Dmitry Medvedev is against state-owned corporations.
The state corporations (GK) that operate in a competitive environment must change their legal form. All the other GKs should eventually be closed and until that happens they should be under strict control. President Dmitry Medvedev has instructed Prime Minister Vladimir Putin until March 1 to prepare proposals for the reform of state corporations.
On Friday Dmitry Medvedev wrapped up the results of the audit of state corporations which were reported to him on November 10 by Prosecutor General Yuri Chaika and the head of the President's Control Directorate, Konstantin Chuichenko. The auditors presented facts and figures that show that government money is not used effectively and that some officials of GKs are derelict in their duties.
The head of state listened carefully to all the advice on how state corporations could be reformed. "Submit your proposals on transforming the state corporations operating in a competitive environment into different legal forms," Dmitry Medvedev instructed Vladimir Putin. The GKs that do not work in a competitive environment will eventually be dissolved. The government will decide when to do it. In the meantime they will be under close government scrutiny.
A representative of the state must sit on the supervisory board of GKs, Dmitry Medvedev said. From now on, the Audit Chamber will monitor how GKs spend government money, it will now be allowed to enter a GK unobstructed. GKs will be covered by the federal law on the placing of orders and services, something the Federal Anti-Monopoly Service (FAS) had campaigned for furiously but unsuccessfully. Civil servants will be responsible for effective work of the GKs and fulfillment of the goals set before them. Clear-cut criteria of the performance of GKs will be developed. Medvedev gave the government until March 1 to submit all the relevant proposals.

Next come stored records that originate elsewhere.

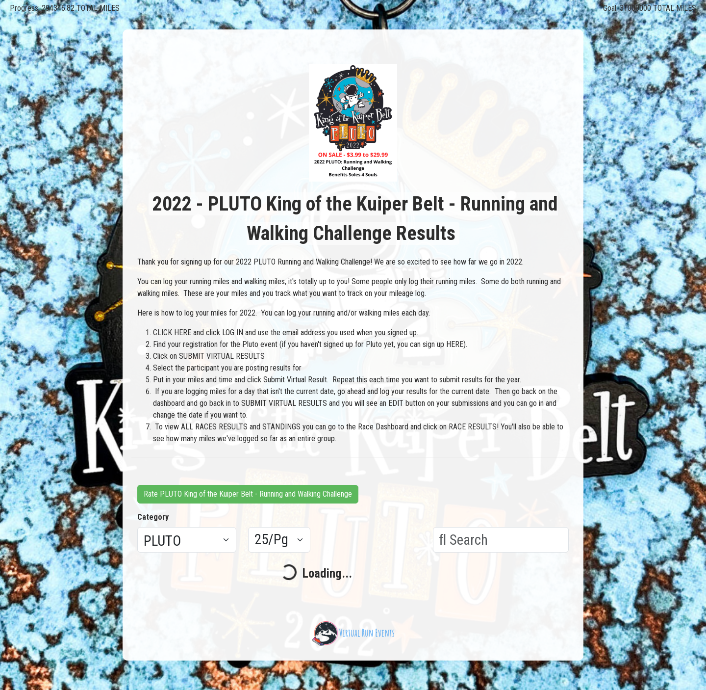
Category (153, 517)
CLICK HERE (172, 332)
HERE (454, 344)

The fate of the Housing and Utilities Reform Fund is clear. As the head of the Fund, Konstantin Tsitsyn, told RBC Daily, the Fund will be disbanded when it fulfills its mission by 2012.
Rosatom, the Deposit Insurance Agency and Olympstroi need not worry for several years at least, RBC Daily's source at the FAS believes. Because these state corporations are not operating in a competitive environment, they will not be converted into joint stock companies. Rosnano, Rostekhnologii and the Development Bank will change their legal status, a source at the FAS says. Most probably, they will be turned into joint stock companies as early as 2010.
The fate of Rosatom and the Deposit Insurance Agency is still unclear because of the "specific character of their activities," Presidential Aide Arkady Dvorkovich said in comments on the President's Address. In September, even before the results of the audit of state corporations were known, Dvorkovich was already saying: "State corporations should be essentially market-oriented, and then their legal form would not matter."
A spokesman for Rostekhnologii, Valery Kartatsev, told RBC Daily that "the legal form of a corporation is not a matter of principle. Some problems may arise only for our offices abroad which may lose some of the privileges that they enjoy owing to their current status (state institutions of Russia - RBC Daily)."